→ **Data for processing**:
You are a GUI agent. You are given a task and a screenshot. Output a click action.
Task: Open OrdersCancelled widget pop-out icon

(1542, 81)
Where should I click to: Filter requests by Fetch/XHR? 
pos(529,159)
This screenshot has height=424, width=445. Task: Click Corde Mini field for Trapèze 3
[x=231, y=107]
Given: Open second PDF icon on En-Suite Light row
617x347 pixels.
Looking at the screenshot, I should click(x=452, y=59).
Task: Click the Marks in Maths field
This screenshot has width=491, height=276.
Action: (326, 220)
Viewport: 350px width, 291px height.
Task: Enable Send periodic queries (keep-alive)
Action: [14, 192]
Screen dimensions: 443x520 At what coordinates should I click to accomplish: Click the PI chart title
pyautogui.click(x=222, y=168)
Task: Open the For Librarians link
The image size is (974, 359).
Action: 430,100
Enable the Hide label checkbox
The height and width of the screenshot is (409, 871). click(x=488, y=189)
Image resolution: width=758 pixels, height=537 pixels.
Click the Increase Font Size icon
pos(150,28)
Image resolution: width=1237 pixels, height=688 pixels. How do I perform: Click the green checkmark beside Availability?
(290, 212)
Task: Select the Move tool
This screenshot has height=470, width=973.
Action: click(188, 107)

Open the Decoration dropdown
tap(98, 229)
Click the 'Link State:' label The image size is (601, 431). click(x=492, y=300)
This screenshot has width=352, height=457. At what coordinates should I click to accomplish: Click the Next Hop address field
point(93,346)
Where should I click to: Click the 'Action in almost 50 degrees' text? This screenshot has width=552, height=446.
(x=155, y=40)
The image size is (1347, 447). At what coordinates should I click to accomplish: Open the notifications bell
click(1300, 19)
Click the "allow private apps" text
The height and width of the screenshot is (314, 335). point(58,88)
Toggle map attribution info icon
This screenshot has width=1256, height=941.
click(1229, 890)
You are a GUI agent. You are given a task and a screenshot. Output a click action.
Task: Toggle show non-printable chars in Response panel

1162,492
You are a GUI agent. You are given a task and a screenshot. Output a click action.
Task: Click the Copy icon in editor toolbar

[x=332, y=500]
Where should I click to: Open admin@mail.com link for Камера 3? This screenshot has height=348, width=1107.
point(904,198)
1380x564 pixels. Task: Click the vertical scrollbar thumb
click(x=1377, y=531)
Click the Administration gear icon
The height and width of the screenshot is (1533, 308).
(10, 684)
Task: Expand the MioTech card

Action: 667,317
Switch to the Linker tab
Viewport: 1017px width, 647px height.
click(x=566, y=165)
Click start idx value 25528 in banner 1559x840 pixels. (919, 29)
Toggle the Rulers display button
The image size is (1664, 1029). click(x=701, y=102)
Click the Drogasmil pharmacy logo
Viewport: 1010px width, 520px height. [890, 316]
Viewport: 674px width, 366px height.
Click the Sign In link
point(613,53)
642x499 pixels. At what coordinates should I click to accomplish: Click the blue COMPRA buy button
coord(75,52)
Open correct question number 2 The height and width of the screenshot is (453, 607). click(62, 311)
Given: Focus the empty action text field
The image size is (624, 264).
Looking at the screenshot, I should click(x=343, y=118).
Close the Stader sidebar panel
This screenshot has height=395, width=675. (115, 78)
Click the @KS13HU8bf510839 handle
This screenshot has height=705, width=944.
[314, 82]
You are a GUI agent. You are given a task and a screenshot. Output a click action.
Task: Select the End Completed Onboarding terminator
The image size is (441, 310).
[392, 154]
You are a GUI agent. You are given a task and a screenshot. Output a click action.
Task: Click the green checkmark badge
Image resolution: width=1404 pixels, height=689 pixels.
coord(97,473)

→ **Task goal**: Copy down the lines above verbatim, starting at the line containing "Click start idx" and ending at the line containing "coord(75,52)".

→ **Full answer**:
Click start idx value 25528 in banner 1559x840 pixels. (919, 29)
Toggle the Rulers display button
The image size is (1664, 1029). click(x=701, y=102)
Click the Drogasmil pharmacy logo
Viewport: 1010px width, 520px height. [890, 316]
Viewport: 674px width, 366px height.
Click the Sign In link
point(613,53)
642x499 pixels. At what coordinates should I click to accomplish: Click the blue COMPRA buy button
coord(75,52)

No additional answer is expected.